Price pressure and a shortage of listings pushed buyers to the inner-ring suburbs and a handful of exurbs, making them the hottest housing markets in the metro last year, according to the Star Tribune’s third annual Hot Housing Index, which ranks communities based on where houses sold more quickly than the year before, where prices posted the biggest gains and where sellers received closest to their asking price. A handful of exurbs, including Otsego, soared to the top of the list because of a spike in housing construction last year. But working-class suburbs like Crystal, St. Anthony and Richfield, where houses are modest and close to the central cities, dominated.
Owen and Bailey Kinsky were willing to spend more than $400,000 on an older house with charm in a Minneapolis or St.

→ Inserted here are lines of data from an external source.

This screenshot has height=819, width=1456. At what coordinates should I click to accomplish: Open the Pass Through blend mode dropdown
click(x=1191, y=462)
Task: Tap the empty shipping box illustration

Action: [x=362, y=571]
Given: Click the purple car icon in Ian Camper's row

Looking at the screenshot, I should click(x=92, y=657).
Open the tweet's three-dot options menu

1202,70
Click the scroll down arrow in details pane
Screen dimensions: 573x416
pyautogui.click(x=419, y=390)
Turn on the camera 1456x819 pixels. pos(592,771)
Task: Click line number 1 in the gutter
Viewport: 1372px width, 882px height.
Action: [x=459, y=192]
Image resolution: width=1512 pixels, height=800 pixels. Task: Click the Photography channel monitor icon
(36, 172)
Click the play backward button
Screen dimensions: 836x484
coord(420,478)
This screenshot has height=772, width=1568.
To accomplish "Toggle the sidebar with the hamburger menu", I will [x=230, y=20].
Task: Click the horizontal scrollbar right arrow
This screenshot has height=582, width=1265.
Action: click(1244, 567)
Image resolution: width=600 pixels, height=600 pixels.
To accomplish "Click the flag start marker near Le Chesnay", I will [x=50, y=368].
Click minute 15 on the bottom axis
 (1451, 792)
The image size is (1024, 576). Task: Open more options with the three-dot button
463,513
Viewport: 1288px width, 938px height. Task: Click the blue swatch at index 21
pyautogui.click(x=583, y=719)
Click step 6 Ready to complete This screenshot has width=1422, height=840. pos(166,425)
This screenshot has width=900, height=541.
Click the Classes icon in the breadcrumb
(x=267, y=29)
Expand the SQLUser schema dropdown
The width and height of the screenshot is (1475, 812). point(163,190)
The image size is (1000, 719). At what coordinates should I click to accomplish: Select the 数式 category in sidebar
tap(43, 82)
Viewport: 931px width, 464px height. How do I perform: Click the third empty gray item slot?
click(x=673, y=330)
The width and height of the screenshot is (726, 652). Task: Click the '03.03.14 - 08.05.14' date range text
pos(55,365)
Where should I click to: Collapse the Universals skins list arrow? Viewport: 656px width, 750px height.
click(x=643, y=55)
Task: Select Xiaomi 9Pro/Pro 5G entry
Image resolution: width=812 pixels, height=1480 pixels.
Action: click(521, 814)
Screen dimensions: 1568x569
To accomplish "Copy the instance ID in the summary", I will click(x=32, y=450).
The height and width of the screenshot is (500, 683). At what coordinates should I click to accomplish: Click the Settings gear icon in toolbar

Paul neighborhood, but there just weren’t that many options and the competition was fierce. So they shifted their focus to the eastern suburbs where they fell for a Victorian-style house in Stillwater that had been on the market several months for about $450,000. After a hefty price reduction, the Kinskys couldn’t resist, so they quickly made an offer.
“We knew that the market may speed up come spring and that interest rates were likely to keep going up, so we did want to get ahead of that curve,” said Owen Kinsky. “It felt a little less stressful looking for a home in the offseason.”
Though listings had increased during 2018, by the end of the year only 13,083 houses were on the market — 37 fewer than the year before — putting a lid on what many worried was the start of another boom-and-bust cycle.
Todd Urbanski, the new president of the Minneapolis Area Realtors, said that a price bubble akin to the one that popped in the mid-2000s is unlikely today because there are only about a third as many houses on the market today, and that a true bubble results from an oversupply of listings.
“And we’re far, far from that right now,” he said.
The Shalbracks know all too well how tight the market was. They had their hearts set on a starter house in northeast Minneapolis or St. Anthony, the third-hottest market last year on the Star Tribune housing index. When friends warned them about how few houses were on the market and how quickly they were selling, they realized they needed to expand their search area to Roseville. “It’s still close to Northeast if we want to go to breweries, visit friends or go out to dinner, and it’s not too far from downtown,” said Matt Shalbrack. “It’s a perfect location for us.”